__Problem to solve__
Give these records again with "Where should I click to:" swapped for "Where do I click to:" everywhere it appears, changing nothing else.

__Entries__
»»

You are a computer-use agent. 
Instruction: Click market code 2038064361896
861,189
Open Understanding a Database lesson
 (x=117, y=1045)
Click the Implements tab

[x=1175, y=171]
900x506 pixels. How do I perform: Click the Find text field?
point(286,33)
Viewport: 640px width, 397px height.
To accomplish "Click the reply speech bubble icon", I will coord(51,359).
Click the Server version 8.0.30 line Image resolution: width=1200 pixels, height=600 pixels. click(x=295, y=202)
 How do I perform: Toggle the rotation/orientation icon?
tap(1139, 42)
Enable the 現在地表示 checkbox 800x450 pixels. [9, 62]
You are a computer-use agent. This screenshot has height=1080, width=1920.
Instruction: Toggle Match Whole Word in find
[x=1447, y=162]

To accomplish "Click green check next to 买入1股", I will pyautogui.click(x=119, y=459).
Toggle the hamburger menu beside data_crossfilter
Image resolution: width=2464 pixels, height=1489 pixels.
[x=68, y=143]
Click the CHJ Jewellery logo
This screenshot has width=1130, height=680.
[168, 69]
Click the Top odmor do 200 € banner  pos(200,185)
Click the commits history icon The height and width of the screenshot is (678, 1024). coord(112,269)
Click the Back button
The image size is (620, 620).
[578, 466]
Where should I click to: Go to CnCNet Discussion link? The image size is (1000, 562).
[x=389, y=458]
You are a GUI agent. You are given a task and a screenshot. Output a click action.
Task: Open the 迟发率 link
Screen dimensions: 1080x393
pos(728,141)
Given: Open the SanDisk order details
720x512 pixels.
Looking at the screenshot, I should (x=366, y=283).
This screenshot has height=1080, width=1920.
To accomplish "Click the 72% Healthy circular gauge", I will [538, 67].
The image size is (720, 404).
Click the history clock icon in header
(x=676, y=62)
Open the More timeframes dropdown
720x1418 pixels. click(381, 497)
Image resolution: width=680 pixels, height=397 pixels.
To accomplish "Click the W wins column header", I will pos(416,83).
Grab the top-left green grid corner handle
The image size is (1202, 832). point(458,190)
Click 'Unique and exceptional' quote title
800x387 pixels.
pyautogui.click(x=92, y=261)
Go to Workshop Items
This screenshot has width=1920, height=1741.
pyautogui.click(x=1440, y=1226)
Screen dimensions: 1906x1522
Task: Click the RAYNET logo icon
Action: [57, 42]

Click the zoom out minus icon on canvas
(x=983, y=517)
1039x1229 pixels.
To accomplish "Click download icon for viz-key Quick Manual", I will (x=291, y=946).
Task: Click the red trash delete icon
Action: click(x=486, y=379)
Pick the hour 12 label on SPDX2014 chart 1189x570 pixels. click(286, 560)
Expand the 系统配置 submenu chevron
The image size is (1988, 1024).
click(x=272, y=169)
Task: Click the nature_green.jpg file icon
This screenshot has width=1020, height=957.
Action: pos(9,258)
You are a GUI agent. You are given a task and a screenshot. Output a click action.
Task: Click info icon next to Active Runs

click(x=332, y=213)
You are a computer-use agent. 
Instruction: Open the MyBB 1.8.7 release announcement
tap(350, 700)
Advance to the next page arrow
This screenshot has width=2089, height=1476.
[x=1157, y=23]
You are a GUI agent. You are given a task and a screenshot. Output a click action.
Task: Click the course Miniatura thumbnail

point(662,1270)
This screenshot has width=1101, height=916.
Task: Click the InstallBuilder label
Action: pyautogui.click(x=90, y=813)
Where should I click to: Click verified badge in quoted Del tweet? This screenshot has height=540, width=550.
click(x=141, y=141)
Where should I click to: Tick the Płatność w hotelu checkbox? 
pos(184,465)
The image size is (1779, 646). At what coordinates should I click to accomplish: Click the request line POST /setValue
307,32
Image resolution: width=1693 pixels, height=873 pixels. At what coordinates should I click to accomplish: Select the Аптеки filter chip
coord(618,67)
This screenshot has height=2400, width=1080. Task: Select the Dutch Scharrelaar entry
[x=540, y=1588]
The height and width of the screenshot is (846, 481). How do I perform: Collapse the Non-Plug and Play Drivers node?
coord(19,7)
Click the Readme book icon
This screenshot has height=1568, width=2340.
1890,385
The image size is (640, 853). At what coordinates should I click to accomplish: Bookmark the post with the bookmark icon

««

__Exercise result__
You are a computer-use agent. 
Instruction: Click market code 2038064361896
861,189
Open Understanding a Database lesson
 (x=117, y=1045)
Click the Implements tab

[x=1175, y=171]
900x506 pixels. How do I perform: Click the Find text field?
point(286,33)
Viewport: 640px width, 397px height.
To accomplish "Click the reply speech bubble icon", I will coord(51,359).
Click the Server version 8.0.30 line Image resolution: width=1200 pixels, height=600 pixels. click(x=295, y=202)
 How do I perform: Toggle the rotation/orientation icon?
tap(1139, 42)
Enable the 現在地表示 checkbox 800x450 pixels. [9, 62]
You are a computer-use agent. This screenshot has height=1080, width=1920.
Instruction: Toggle Match Whole Word in find
[x=1447, y=162]

To accomplish "Click green check next to 买入1股", I will pyautogui.click(x=119, y=459).
Toggle the hamburger menu beside data_crossfilter
Image resolution: width=2464 pixels, height=1489 pixels.
[x=68, y=143]
Click the CHJ Jewellery logo
This screenshot has width=1130, height=680.
[168, 69]
Click the Top odmor do 200 € banner  pos(200,185)
Click the commits history icon The height and width of the screenshot is (678, 1024). coord(112,269)
Click the Back button
The image size is (620, 620).
[578, 466]
Where do I click to: Go to CnCNet Discussion link? The image size is (1000, 562).
[x=389, y=458]
You are a GUI agent. You are given a task and a screenshot. Output a click action.
Task: Open the 迟发率 link
Screen dimensions: 1080x393
pos(728,141)
Given: Open the SanDisk order details
720x512 pixels.
Looking at the screenshot, I should (x=366, y=283).
This screenshot has height=1080, width=1920.
To accomplish "Click the 72% Healthy circular gauge", I will [538, 67].
The image size is (720, 404).
Click the history clock icon in header
(x=676, y=62)
Open the More timeframes dropdown
720x1418 pixels. click(381, 497)
Image resolution: width=680 pixels, height=397 pixels.
To accomplish "Click the W wins column header", I will pos(416,83).
Grab the top-left green grid corner handle
The image size is (1202, 832). point(458,190)
Click 'Unique and exceptional' quote title
800x387 pixels.
pyautogui.click(x=92, y=261)
Go to Workshop Items
This screenshot has width=1920, height=1741.
pyautogui.click(x=1440, y=1226)
Screen dimensions: 1906x1522
Task: Click the RAYNET logo icon
Action: [57, 42]

Click the zoom out minus icon on canvas
(x=983, y=517)
1039x1229 pixels.
To accomplish "Click download icon for viz-key Quick Manual", I will (x=291, y=946).
Task: Click the red trash delete icon
Action: click(x=486, y=379)
Pick the hour 12 label on SPDX2014 chart 1189x570 pixels. click(286, 560)
Expand the 系统配置 submenu chevron
The image size is (1988, 1024).
click(x=272, y=169)
Task: Click the nature_green.jpg file icon
This screenshot has width=1020, height=957.
Action: pos(9,258)
You are a GUI agent. You are given a task and a screenshot. Output a click action.
Task: Click info icon next to Active Runs

click(x=332, y=213)
You are a computer-use agent. 
Instruction: Open the MyBB 1.8.7 release announcement
tap(350, 700)
Advance to the next page arrow
This screenshot has width=2089, height=1476.
[x=1157, y=23]
You are a GUI agent. You are given a task and a screenshot. Output a click action.
Task: Click the course Miniatura thumbnail

point(662,1270)
This screenshot has width=1101, height=916.
Task: Click the InstallBuilder label
Action: pyautogui.click(x=90, y=813)
Where do I click to: Click verified badge in quoted Del tweet? This screenshot has height=540, width=550.
click(x=141, y=141)
Where do I click to: Tick the Płatność w hotelu checkbox? 
pos(184,465)
The image size is (1779, 646). At what coordinates should I click to accomplish: Click the request line POST /setValue
307,32
Image resolution: width=1693 pixels, height=873 pixels. At what coordinates should I click to accomplish: Select the Аптеки filter chip
coord(618,67)
This screenshot has height=2400, width=1080. Task: Select the Dutch Scharrelaar entry
[x=540, y=1588]
The height and width of the screenshot is (846, 481). How do I perform: Collapse the Non-Plug and Play Drivers node?
coord(19,7)
Click the Readme book icon
This screenshot has height=1568, width=2340.
1890,385
The image size is (640, 853). At what coordinates should I click to accomplish: Bookmark the post with the bookmark icon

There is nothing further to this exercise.